### Task directions:
The entries below contain a line with "You are a GUI agent. The screenshot is 732×2576." and a line with "[slider] (443, 2033)". Quote exactly those two lines and all lines between them.

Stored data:
# # #
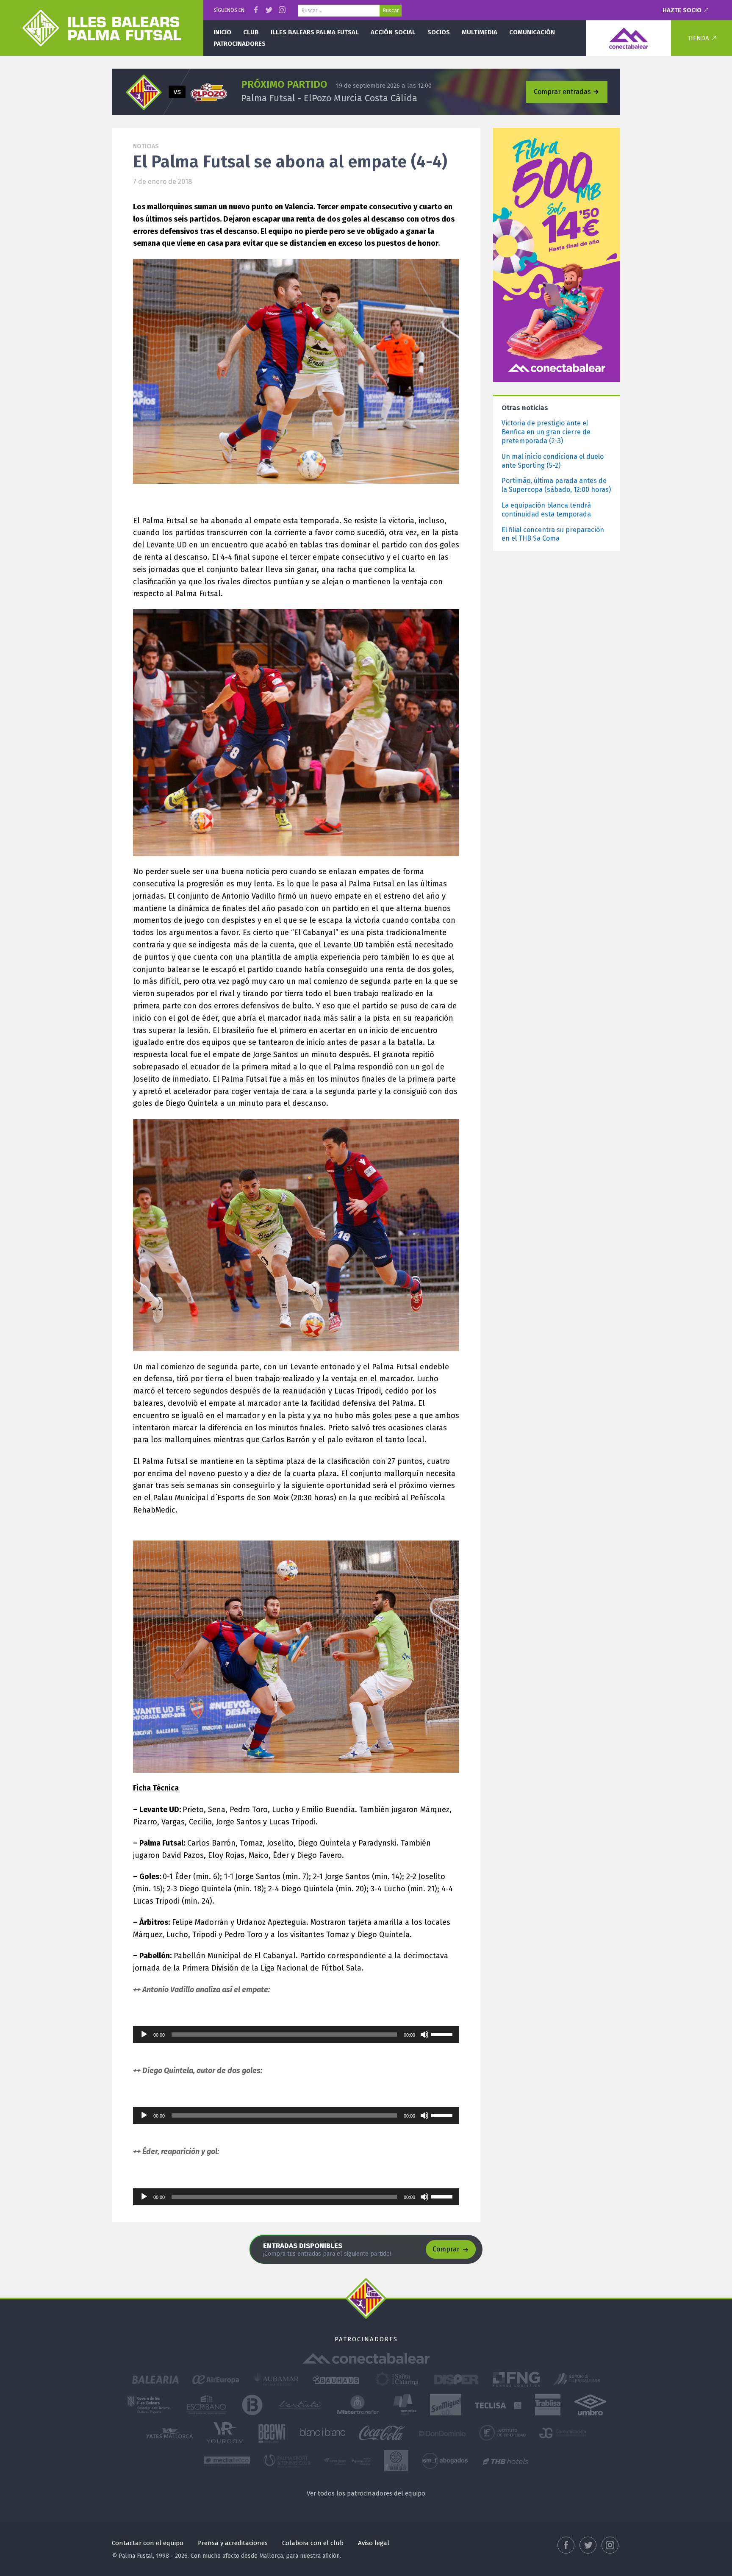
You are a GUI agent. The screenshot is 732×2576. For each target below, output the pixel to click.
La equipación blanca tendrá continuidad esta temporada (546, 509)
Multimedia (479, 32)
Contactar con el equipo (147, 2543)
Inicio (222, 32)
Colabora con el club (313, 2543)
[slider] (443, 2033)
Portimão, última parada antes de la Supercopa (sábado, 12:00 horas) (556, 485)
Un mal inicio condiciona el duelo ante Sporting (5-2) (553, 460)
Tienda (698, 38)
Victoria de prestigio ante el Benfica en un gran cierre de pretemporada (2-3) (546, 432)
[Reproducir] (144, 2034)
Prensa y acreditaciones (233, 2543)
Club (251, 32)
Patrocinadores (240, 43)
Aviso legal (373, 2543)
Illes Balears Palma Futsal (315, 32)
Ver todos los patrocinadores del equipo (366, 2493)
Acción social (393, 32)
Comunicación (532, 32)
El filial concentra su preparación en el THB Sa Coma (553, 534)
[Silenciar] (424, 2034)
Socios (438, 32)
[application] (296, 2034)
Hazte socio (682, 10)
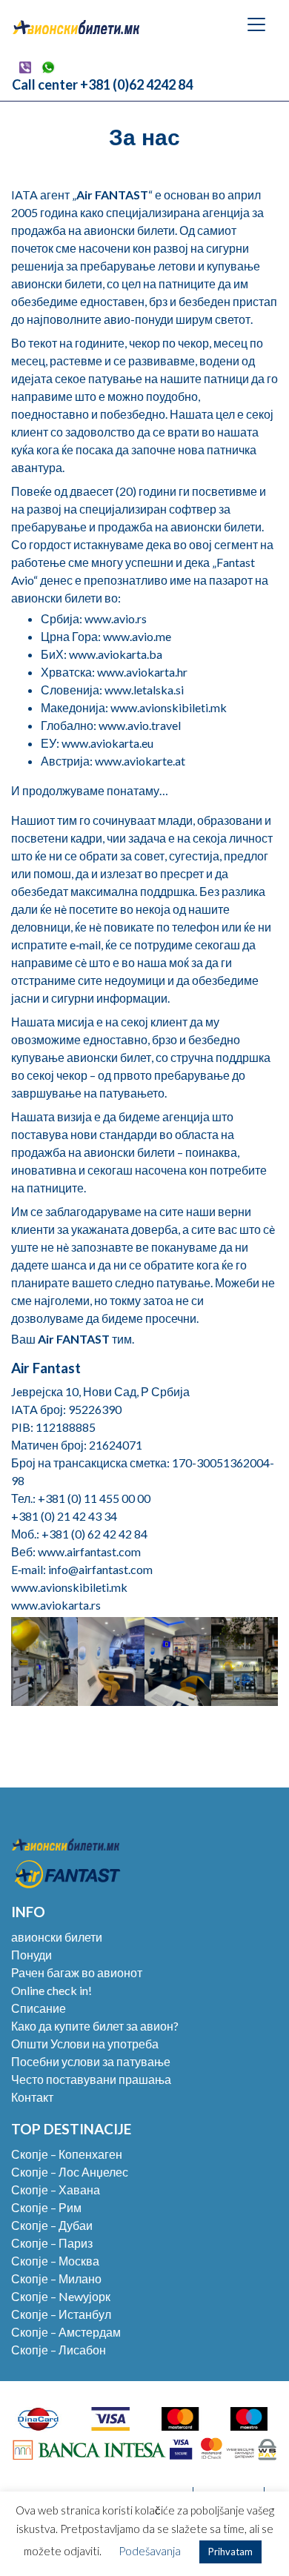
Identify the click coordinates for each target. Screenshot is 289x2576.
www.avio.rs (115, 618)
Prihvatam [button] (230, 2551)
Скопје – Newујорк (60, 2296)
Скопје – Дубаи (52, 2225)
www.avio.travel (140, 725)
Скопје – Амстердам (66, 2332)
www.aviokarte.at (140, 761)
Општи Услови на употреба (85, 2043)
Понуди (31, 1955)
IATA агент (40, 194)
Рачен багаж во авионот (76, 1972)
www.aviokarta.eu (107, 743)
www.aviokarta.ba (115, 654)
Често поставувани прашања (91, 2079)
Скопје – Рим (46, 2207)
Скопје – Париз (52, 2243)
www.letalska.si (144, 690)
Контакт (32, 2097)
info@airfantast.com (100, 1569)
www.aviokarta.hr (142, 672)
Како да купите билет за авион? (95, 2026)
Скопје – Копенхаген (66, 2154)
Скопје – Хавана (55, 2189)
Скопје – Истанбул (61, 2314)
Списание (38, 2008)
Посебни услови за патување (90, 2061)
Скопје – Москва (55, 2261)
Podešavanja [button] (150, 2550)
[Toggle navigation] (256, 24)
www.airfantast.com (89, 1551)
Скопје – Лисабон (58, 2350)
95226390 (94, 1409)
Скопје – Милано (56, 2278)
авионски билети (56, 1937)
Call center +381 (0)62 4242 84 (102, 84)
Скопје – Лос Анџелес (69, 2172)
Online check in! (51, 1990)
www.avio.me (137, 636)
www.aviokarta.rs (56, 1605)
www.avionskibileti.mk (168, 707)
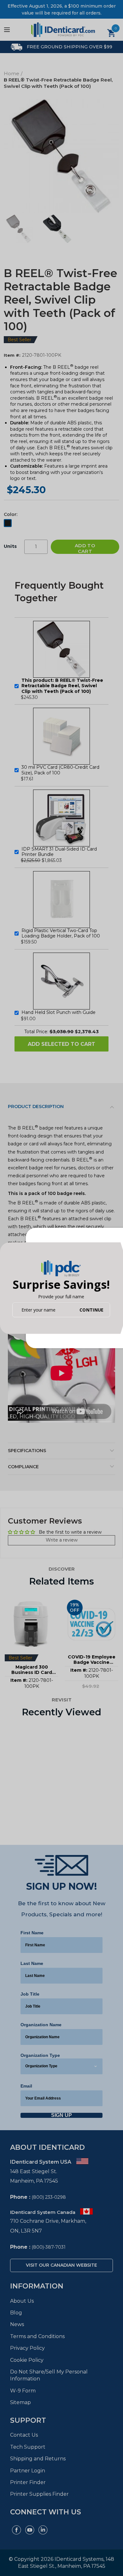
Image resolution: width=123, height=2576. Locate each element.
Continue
# # #
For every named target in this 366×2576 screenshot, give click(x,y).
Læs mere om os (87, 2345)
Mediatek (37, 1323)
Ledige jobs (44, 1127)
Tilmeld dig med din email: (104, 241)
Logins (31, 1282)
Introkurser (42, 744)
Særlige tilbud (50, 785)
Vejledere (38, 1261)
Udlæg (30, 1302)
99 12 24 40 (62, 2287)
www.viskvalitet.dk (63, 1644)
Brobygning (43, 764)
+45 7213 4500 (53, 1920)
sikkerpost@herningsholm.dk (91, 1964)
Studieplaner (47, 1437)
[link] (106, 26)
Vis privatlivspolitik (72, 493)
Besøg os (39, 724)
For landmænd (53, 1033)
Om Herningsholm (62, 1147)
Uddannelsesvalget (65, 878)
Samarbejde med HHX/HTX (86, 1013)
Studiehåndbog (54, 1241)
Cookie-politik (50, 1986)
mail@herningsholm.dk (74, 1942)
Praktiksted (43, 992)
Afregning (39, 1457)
# # #
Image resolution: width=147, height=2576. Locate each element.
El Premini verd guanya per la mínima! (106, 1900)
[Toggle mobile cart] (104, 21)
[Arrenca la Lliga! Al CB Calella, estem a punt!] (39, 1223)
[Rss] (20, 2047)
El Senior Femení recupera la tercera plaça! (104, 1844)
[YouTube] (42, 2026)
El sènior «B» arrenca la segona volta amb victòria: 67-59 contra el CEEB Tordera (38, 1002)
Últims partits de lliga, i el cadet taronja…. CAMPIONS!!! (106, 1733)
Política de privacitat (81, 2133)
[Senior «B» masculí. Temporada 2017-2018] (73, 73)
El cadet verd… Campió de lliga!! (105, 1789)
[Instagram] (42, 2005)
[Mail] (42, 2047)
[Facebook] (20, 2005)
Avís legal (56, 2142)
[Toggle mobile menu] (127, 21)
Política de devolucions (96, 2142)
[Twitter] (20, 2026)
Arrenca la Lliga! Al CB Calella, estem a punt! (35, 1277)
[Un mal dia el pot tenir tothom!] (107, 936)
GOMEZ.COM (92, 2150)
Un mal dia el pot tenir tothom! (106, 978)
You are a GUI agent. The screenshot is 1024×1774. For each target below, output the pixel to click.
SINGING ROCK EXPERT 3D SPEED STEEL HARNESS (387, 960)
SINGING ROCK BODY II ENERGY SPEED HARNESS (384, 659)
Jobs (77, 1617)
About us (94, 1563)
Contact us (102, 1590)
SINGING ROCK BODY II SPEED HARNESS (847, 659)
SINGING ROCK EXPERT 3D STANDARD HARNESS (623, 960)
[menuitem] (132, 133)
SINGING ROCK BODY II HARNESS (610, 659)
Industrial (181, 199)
# # #
### Response area:
You are a GUI agent. The screenshot is 732×2576. For each target below, output the pixel to click.
La equipación blanca tendrá continuidad esta temporada (546, 509)
Multimedia (479, 32)
Contactar con el equipo (147, 2543)
Inicio (222, 32)
Colabora con el club (313, 2543)
[slider] (443, 2033)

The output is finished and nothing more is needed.